This French Tea Designer Creates Bespoke Tea Blends in a Castle
Joséphine B. has our dream life.
Joséphine B. has a very dreamy setup.
“I had to give a name to my art, and I think tea designer was the perfect word,” she told Food & Wine. “For me it’s not just tea. You’re creating something, like a perfume. I create something for your personality; it’s very special.”
Joséphine has been a professional tea designer for three years, but her relationship with tea goes back much further. Half of her family is Sri Lankan, and she says that tea is in her blood; she’s enjoyed it ever since she was a child. For the last ten years, she’s traveled the world tasting different teas and meeting producers so she could create blends of her own. Now, she's settled in Pont-Sainte-Maxence, an hour's drive from the city, where she lives in a castle and dedicates her days to the art of tea.

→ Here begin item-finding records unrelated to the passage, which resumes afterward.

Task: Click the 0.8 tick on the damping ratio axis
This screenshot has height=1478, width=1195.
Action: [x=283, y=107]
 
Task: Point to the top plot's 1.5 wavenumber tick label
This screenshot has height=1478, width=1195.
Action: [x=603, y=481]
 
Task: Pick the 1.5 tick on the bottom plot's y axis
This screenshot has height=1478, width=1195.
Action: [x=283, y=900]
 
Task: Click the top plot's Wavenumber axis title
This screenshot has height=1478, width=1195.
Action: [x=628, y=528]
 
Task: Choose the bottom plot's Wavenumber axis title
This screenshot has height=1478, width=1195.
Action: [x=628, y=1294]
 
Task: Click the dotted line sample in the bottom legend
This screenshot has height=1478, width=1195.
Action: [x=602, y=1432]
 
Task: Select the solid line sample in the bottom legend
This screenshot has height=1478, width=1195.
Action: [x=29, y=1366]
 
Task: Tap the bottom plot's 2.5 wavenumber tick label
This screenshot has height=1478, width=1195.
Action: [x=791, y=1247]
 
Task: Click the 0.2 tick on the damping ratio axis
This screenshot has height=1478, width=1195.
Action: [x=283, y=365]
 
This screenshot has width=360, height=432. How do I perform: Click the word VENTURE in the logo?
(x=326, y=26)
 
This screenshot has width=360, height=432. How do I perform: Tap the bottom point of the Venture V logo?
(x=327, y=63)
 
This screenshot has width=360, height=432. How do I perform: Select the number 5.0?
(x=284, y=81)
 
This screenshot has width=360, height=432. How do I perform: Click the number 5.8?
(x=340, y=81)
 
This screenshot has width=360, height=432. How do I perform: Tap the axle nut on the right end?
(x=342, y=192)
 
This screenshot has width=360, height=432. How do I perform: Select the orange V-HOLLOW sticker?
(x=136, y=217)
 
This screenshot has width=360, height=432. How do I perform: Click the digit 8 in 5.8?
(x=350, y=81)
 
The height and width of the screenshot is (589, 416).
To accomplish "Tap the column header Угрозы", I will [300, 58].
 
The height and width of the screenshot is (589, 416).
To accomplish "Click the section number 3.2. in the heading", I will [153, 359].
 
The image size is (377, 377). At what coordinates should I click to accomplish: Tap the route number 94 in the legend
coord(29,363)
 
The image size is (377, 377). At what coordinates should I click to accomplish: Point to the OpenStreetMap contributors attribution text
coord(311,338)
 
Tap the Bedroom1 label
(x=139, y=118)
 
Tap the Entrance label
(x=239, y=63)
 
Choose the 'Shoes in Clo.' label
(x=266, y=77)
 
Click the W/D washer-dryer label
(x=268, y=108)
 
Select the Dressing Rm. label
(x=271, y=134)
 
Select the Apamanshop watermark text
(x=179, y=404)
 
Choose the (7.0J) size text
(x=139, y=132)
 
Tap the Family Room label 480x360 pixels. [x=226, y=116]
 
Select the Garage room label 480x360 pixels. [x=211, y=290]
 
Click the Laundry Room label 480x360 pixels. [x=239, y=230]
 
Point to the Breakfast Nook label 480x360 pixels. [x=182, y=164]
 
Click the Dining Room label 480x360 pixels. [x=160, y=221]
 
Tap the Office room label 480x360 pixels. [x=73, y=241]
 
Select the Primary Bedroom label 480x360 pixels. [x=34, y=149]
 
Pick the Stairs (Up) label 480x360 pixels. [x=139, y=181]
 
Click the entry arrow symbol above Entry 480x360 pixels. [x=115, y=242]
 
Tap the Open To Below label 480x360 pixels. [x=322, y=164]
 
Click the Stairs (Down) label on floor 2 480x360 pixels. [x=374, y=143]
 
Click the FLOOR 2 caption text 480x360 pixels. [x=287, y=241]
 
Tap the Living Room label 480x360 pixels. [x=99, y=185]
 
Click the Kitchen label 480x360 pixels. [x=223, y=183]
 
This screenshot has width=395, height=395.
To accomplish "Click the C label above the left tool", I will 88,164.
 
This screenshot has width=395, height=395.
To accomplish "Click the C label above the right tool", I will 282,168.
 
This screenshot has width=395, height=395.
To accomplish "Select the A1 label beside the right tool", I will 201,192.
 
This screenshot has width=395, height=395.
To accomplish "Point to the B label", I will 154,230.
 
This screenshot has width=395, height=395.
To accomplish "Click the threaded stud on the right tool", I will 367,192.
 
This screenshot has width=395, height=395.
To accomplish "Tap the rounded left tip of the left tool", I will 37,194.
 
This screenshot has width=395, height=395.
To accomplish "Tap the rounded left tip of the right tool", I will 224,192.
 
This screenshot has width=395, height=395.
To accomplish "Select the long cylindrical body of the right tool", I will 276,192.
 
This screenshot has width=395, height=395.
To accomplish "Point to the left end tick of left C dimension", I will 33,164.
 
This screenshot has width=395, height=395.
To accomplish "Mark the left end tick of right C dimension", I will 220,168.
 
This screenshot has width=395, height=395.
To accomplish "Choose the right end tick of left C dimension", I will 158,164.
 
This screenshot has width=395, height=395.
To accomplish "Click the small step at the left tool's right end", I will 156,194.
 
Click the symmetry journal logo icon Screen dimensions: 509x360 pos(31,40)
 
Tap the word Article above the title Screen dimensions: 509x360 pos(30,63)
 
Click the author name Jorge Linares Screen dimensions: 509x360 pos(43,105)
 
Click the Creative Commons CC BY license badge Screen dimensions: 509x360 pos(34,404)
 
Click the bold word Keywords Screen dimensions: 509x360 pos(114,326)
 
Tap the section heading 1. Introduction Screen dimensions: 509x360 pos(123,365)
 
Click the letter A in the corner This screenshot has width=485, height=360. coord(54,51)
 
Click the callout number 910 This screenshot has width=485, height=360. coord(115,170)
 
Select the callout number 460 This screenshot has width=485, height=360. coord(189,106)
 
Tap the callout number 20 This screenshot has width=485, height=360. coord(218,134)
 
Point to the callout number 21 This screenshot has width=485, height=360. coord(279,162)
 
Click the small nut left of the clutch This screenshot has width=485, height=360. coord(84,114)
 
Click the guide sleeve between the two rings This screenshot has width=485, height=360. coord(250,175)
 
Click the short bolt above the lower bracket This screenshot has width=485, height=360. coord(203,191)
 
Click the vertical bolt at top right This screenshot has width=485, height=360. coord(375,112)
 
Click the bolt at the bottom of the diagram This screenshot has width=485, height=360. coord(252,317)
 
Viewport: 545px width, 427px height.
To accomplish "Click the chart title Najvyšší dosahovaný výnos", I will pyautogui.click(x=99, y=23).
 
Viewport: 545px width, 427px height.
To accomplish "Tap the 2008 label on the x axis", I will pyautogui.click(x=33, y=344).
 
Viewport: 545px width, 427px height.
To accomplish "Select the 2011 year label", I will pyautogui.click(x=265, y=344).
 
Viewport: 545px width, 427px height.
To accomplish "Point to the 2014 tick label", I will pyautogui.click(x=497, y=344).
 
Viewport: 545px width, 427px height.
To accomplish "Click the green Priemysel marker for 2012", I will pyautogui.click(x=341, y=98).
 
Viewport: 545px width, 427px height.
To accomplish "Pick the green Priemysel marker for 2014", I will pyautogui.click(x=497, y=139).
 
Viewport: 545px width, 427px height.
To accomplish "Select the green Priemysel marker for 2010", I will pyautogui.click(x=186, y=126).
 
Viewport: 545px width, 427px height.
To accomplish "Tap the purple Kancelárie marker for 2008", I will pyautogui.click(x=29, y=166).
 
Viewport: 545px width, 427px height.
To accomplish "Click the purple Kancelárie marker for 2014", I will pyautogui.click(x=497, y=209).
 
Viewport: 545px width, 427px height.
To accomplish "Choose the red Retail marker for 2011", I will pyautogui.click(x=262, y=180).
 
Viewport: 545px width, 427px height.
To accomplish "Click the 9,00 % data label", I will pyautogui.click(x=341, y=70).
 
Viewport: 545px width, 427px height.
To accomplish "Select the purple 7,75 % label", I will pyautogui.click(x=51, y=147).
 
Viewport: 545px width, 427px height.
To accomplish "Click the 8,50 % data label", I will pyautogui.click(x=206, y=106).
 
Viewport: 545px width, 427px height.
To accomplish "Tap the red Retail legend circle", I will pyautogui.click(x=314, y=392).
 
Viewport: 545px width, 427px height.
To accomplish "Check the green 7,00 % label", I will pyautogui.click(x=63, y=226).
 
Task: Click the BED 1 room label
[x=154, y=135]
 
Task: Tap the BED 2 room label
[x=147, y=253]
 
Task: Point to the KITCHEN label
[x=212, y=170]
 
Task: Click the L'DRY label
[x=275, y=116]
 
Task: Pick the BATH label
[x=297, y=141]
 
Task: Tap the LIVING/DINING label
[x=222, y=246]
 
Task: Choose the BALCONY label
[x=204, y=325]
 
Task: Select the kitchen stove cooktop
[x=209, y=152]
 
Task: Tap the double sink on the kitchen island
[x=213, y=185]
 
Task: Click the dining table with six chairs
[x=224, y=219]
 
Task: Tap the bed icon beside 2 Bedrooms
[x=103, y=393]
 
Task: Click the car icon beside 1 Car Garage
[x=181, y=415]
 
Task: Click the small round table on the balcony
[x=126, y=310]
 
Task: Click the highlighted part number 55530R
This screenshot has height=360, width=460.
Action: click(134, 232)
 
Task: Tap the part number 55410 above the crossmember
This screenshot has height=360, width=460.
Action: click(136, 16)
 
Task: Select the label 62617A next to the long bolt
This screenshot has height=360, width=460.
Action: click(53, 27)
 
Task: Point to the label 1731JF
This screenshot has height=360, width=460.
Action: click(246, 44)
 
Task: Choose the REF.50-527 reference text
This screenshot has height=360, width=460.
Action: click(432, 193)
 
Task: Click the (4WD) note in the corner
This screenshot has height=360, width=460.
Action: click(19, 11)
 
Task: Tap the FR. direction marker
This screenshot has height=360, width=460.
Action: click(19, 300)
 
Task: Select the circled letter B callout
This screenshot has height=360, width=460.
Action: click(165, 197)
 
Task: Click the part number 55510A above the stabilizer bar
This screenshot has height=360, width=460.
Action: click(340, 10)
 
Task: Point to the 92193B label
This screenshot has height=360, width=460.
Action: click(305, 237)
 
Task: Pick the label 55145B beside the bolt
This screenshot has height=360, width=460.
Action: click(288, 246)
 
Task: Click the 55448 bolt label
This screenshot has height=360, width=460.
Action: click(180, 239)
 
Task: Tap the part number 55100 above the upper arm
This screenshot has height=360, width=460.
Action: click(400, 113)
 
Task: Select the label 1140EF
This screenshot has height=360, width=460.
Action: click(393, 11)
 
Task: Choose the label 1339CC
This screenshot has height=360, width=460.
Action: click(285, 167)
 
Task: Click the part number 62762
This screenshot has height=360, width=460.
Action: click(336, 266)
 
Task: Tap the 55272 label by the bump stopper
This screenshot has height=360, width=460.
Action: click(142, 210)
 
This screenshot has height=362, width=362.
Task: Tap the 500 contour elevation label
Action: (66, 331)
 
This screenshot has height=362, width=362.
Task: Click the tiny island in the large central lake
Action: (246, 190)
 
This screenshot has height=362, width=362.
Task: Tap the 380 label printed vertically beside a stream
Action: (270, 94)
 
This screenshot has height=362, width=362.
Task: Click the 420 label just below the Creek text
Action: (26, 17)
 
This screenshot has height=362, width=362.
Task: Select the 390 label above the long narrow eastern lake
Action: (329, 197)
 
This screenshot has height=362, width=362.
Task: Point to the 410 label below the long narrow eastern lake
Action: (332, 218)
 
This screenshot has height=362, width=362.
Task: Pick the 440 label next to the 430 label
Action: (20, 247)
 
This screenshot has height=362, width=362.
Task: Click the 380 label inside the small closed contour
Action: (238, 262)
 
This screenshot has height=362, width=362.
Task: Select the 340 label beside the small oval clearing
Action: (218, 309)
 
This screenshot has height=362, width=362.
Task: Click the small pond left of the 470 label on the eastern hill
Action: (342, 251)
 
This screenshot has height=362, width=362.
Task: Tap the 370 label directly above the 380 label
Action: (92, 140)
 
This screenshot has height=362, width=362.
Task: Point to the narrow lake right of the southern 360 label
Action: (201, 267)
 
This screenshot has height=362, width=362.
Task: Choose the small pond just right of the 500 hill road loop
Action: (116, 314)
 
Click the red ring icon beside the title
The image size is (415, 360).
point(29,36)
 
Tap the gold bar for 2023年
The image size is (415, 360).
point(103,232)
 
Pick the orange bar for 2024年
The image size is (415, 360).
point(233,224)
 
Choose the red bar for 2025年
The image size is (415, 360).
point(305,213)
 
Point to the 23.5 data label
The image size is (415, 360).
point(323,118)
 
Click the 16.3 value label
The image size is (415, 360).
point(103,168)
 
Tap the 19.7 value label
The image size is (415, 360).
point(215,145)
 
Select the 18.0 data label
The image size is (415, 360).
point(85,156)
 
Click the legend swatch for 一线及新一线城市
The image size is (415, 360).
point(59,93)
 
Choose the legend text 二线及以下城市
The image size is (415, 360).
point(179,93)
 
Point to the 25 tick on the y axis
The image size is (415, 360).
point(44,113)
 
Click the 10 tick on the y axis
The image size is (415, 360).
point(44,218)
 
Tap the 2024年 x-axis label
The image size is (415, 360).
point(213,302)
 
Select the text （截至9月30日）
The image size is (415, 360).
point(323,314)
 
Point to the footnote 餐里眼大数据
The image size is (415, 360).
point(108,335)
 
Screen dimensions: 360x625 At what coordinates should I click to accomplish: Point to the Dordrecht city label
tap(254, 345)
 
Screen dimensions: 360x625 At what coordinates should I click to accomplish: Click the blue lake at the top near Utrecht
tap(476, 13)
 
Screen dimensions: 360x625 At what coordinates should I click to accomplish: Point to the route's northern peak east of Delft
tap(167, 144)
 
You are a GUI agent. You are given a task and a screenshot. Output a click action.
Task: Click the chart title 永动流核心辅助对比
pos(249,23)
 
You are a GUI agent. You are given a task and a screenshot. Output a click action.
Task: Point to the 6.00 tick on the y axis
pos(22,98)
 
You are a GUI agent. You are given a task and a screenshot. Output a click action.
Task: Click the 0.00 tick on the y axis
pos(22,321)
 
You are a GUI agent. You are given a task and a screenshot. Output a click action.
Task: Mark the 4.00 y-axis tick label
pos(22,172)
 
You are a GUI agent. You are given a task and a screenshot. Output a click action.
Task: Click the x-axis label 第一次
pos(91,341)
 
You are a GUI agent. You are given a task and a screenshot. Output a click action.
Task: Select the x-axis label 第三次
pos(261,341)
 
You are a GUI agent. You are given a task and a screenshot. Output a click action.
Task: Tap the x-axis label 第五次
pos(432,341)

She says she can be inspired by anything, from a color to a detail, or even a feeling. The latter helped inform one of her latest projects at the Mandarin Oriental in Paris—a tea inspired by the hotel’s new Parisian Apartment, which launched in June.
Courtesy of the Mandarin Oriental, Paris
“Apartment” is an appropriate word for the 430-square-meter hotel suite that encompasses an entire floor of the building. It’s outfitted with four bedrooms and bathrooms, a reception area, dining room, two living rooms, and fully equipped kitchen—not to mention, a massive outdoor terrace. Each guest who books the apartment is greeted with a cup of Joséphine’s tea, called “Coeur de Paris” (heart of Paris), as well as a box to bring home. The tea isn’t available anywhere else in the world, so it’s a special, highly specific souvenir.
When guests pour a cup of “Coeur de Paris,” they may notice that its pale, delicate gold tone is echoed in details throughout the apartment, from paneling in one of the bedrooms to velvet on the sofa. The homey feeling of the apartment factored into the tea’s design, too—Joséphine opted for an Oolong with notes of chestnuts and chocolate for a warm, comforting taste. The finishing touch was an extract of rose petals. Roses are grown in the region surrounding Paris, and since the Mandarin Oriental is located in the heart of Paris itself (hence the Coeur de Paris name), she added the floral essence as an homage to the city.
“I think it’s a passion, roses in tea,” she said.
The tea is very delicate—I noticed the warmer notes first, followed by an almost perfume-y aftertaste. Indeed, Joséphine compares designing tea to designing a perfume, perfecting the balance of different flavors and scents. She says you can drink Coeur de Paris as you wish, either plain or with your preferred combination of cream and sugar. That's the beauty of tea—it's personal, which is why she loves creating custom blends for others.
Now that “Coeur de Paris,” is available at The Parisian Apartment, Joséphine already has a few other projects on the horizon. She’s working on a tea inspired by the paintings of Séraphine de Senlis (aka Séraphine Louis), a French naïve painter known for her vivid paintings of flowers—accordingly, the tea will feature flowery, fruity notes. Roland Bonaparte, Joséphine Bonaparte, and Joséphine Baker have served as inspiration for her work too, and Joséphine also plans on developing a tea and meat pairing with Yves-Marie Le Bourdonnec, the legendary French butcher that Angie Mar apprenticed with.
Her main goal, however, is to create the first artisan French tea—she feels that tea isn't as popular in France as it should be, and she’s determined to change that. This year marks the first that she’s planting and growing tea in France, near the castle. As such, she also hopes to put her town, Pont-Sainte-Maxence, in the spotlight.
“I would like everybody to know that in this place, some years ago, the daughter of a famous poet, Voltaire, did exactly the same as me—she simply gave her heart,” she said. “And giving my heart, for me, means creating tea.”